Finding a way in your will

by Stephen Tall on October 21, 2009

So, on Sunday morning I sat down to write my will. I should have done so seven years ago, when I first took out a mortgage and gained a foothold on the property ladder. But I put it off, and put it off. I was eventually prompted by the belated realisation that – were anything to happen to me – I’d be leaving my girlfriend homeless.

Why did I put it off? Well, not because I’m utterly incapable of contemplating my own mortality. Folk sometimes die young: it’s tragic, but it happens: I can deal. No, I was put off for two reasons. First, and probably most common, the general lethargy of arranging my personal administration. But, secondly, maybe less common – I wanted to include legacy gifts to charity within my will, and have been unsure how best to go about doing this, and which charities I should remember.

It’s odd to find myself on this side of the charity fence. In my decade in fundraising, I’ve written legacy brochures, organised legacy events, initiated a legacy recognition society (and, yes, I know how ugly a term that is), talked to donors about their legacies, and handled hundreds of pledged legacy gifts and dozens of received legacy gifts totalling millions of pounds. So, professionally, speaking I know my legacy giving stuff. Except when it comes to me making a legacy gift, it seems.

Why so difficult? Well, two factors, both inter-related:

1) My current ‘estate’ is not large – I’m only 32 – and my girlfriend would inherit the vast bulk of the residuary estate in addition to my equity in the house if I keeled over tomorrow. The amount of my residuary estate which I’ve assigned to charity – 15% – would not be large in cash terms. I don’t want to remember just one charity, so the actual amount each would share would be pretty small, perhaps a low four-figure amount, maybe less. The question arises, then: what difference would a small gift actually make?

2) I like to think I’m quite focused in terms of my lifetime charitable giving.

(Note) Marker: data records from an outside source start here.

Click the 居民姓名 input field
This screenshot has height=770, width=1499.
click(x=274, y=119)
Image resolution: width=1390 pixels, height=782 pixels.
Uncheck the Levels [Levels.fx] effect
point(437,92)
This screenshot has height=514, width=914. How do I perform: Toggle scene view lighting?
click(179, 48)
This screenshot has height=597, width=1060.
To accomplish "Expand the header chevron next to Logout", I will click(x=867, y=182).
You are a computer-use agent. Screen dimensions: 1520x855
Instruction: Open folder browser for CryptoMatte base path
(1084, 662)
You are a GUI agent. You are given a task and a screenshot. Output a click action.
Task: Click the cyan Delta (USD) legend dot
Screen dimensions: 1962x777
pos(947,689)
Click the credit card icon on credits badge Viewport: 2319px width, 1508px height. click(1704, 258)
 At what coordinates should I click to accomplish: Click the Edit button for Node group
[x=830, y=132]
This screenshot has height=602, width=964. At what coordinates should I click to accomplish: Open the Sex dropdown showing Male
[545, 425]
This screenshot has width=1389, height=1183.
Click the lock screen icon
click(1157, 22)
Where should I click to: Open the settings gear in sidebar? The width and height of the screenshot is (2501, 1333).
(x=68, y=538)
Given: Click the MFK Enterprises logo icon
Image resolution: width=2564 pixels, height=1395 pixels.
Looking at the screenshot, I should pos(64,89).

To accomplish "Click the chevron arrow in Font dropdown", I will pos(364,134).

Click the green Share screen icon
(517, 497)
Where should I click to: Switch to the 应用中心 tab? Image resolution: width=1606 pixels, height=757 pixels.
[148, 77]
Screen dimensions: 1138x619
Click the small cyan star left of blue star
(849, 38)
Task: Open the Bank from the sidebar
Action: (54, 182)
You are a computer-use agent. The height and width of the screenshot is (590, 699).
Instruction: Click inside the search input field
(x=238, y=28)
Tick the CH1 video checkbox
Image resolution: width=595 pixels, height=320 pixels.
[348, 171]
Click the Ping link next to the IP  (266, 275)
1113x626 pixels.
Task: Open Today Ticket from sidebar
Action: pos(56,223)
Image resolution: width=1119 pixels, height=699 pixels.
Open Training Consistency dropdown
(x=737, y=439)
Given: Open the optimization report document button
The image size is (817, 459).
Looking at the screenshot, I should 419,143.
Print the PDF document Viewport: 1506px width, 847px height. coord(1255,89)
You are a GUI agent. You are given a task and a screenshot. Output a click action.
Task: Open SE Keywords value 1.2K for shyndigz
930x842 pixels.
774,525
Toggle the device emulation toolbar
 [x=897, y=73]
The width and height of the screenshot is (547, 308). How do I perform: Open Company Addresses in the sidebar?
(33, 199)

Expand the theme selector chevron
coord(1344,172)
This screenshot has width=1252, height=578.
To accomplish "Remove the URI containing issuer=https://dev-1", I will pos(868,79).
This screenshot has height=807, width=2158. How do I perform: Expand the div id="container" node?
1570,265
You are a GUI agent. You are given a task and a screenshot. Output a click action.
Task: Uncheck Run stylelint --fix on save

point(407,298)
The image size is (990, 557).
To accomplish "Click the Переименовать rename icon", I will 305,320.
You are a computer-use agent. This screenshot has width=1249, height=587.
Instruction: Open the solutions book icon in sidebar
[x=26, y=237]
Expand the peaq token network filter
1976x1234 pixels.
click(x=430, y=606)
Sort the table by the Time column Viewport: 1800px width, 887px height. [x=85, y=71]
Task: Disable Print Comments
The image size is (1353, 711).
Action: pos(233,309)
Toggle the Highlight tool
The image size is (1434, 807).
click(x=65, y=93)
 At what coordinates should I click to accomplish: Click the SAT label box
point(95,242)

I give regularly, by direct debit and with Gift Aid, to some half a dozen good causes – a mix of educational, medical and political institutions. I generally favour aspirational charities (ie, those trying to make the world a better place) over humanitarian charities (ie, those trying to stop it getting worse) – though chip in one-off gifts for emergency appeals, Comic Relief, sponsorship of friends/colleagues, etc. This is especially the case for my legacy giving, where I feel I want to make some kind of statement – admittedly within my meagre resources – about the kind of world I’d like to leave behind. And that’s quite a big thing to think about.

Which is why I put it off for seven years.

But the deed is now done, and I feel better for having done it. In the end I remembered three causes to benefit from my 15%, two of them educational, one political. I was actually quite surprised by my own choices; one of them I’d previously decided not to include in my will; another I don’t currently give to at all. No, I’m not going to name them, but they all met the following four criteria:

1) I believe in what they’re doing;
2) I know they need the money, and even small gifts are valued;
3) I’ve been involved with them personally, seen how they work from the inside, and I trust the management;
4) I know they will use the gift directly in a way in which I’d approve without being asked.

I don’t know, but I imagine my criteria are pretty important for most people when thinking of which charities to include in their will. The challenge for fundraisers, then, is simple: demonstrate to folk like me that your institution could pass each of my criteria with flying colours.